→ **EXERCISE AIM**
When you reach the line with "The image size is (2576, 648).", transcribe it and each line after it through the last one below, exactly. Pictures stay out.
+++ GIVEN INFORMATION +++
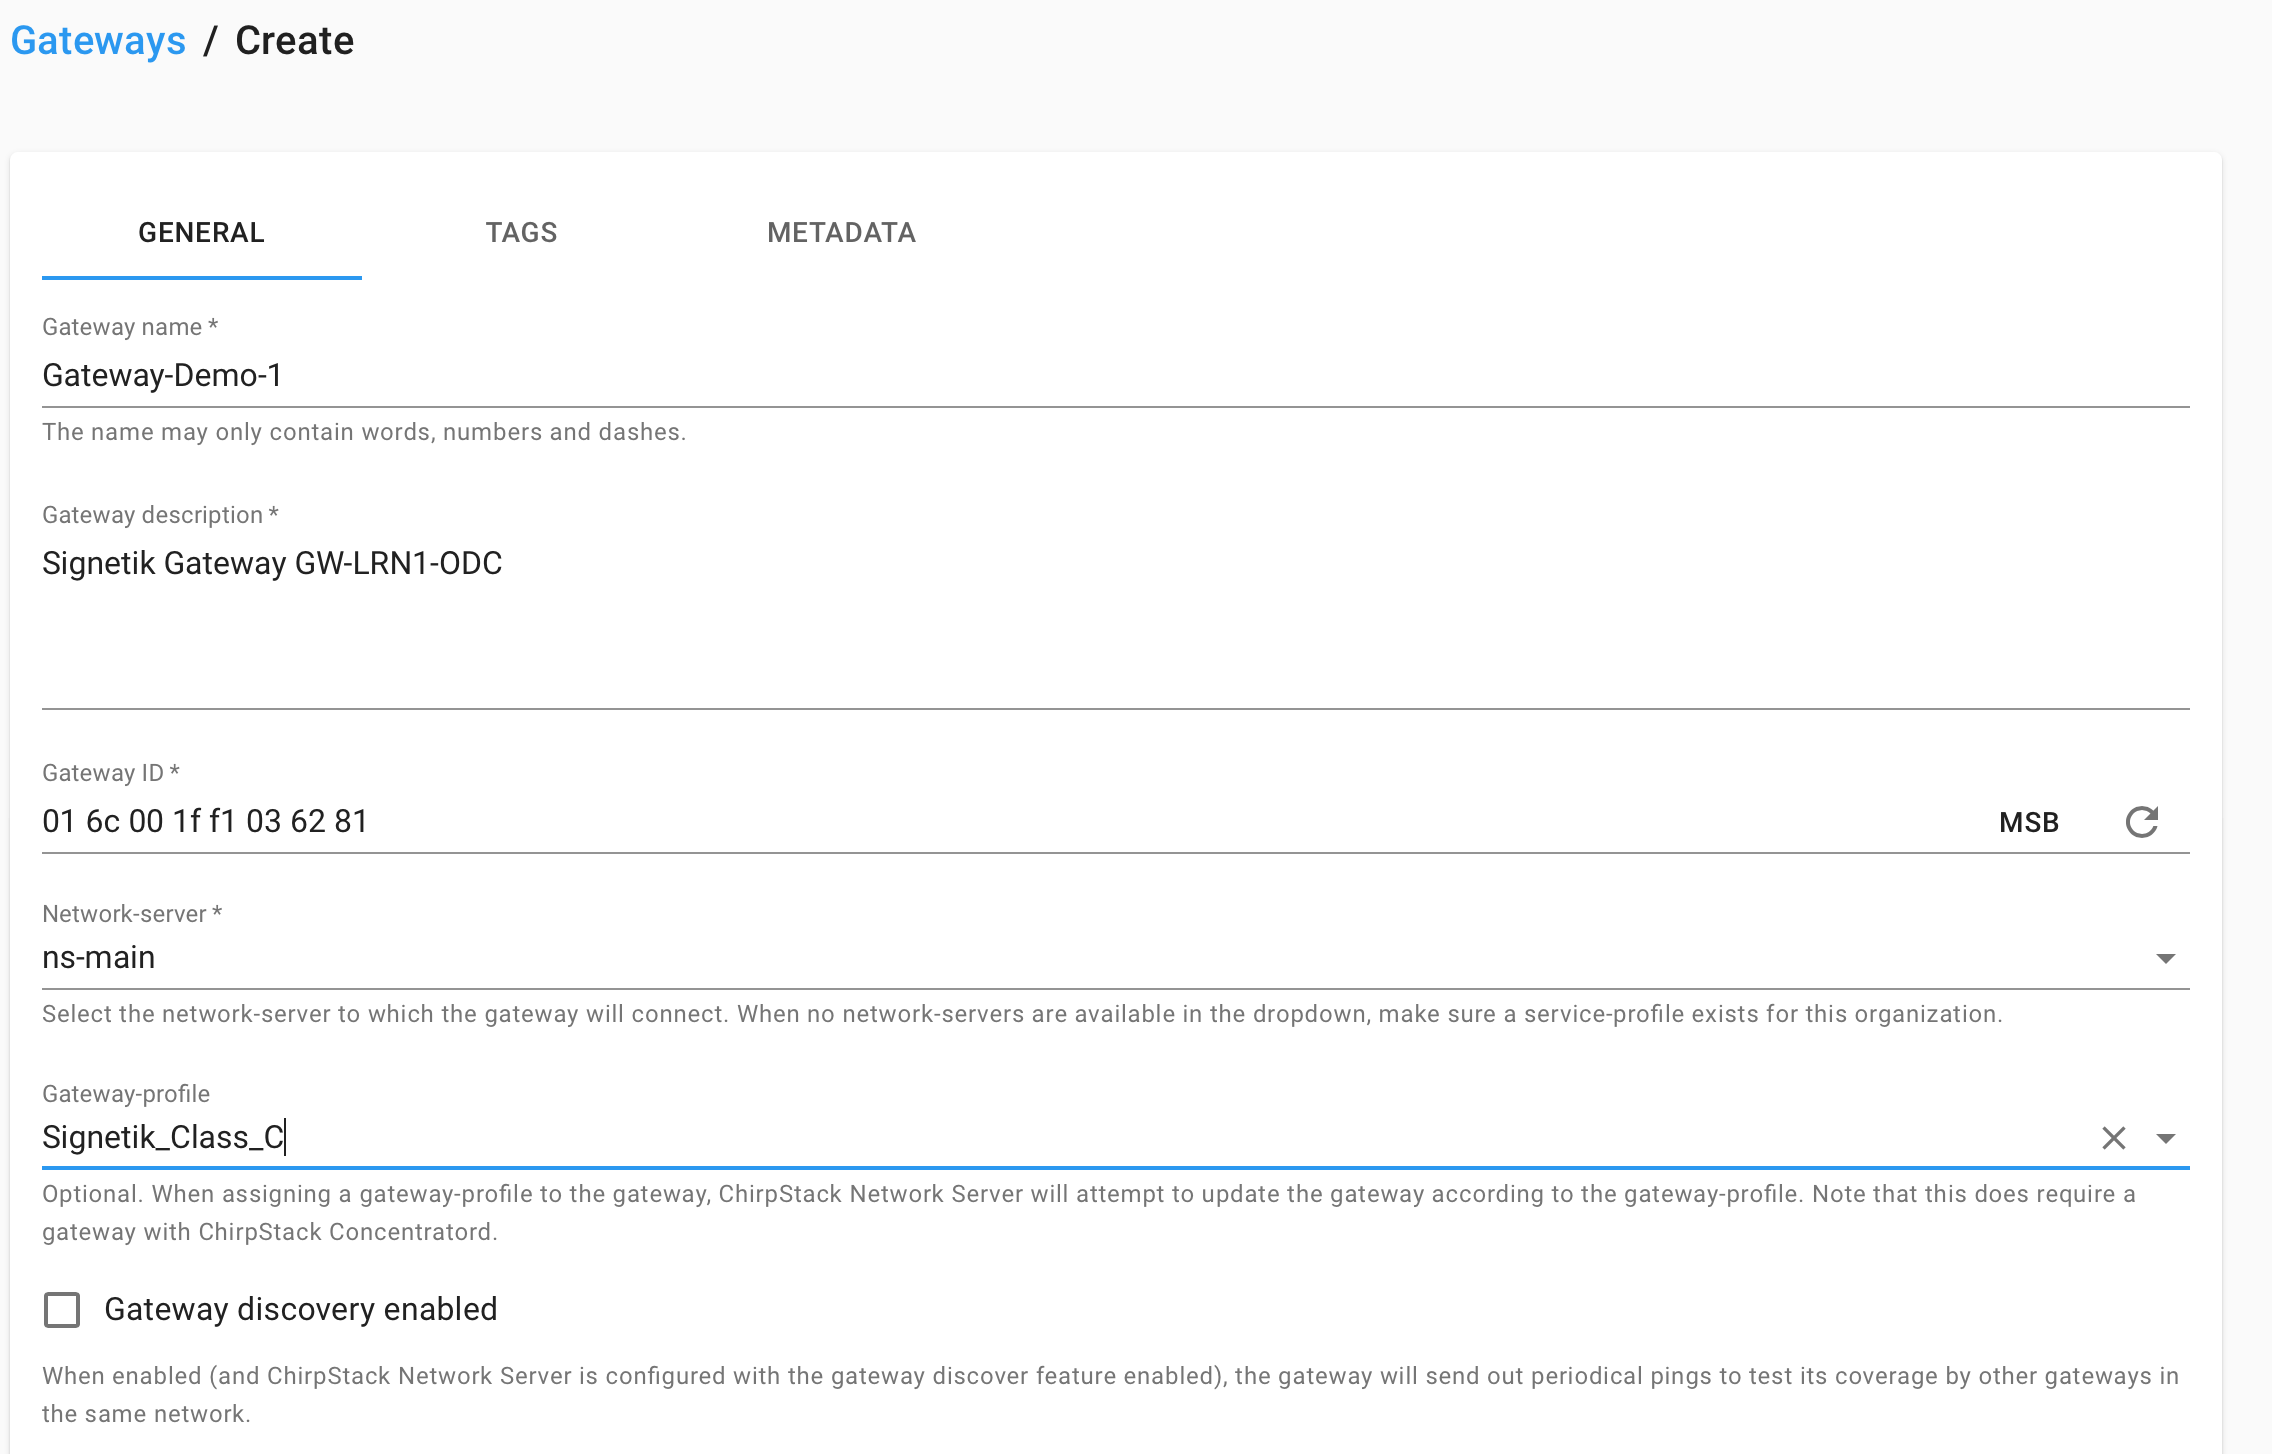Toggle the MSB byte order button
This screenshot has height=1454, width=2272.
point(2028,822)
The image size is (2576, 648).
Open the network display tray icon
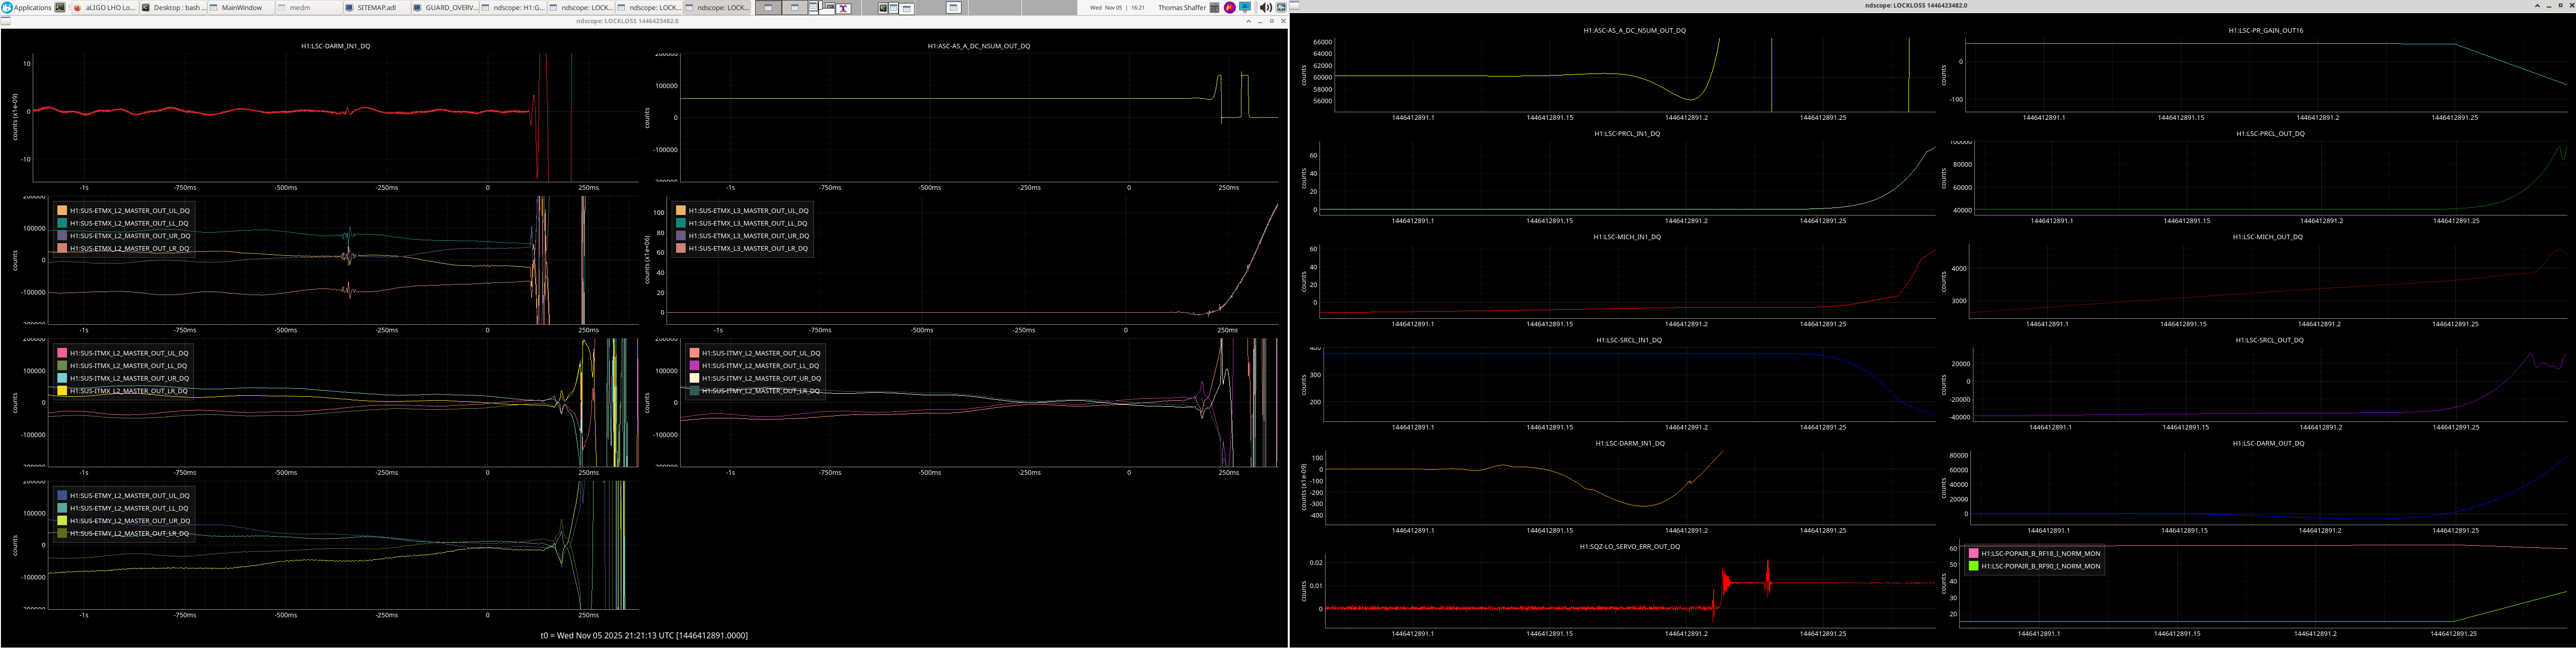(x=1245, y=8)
+++
→ **SOLVED EXERCISE**
The image size is (2576, 648).
Open the network display tray icon
(x=1245, y=8)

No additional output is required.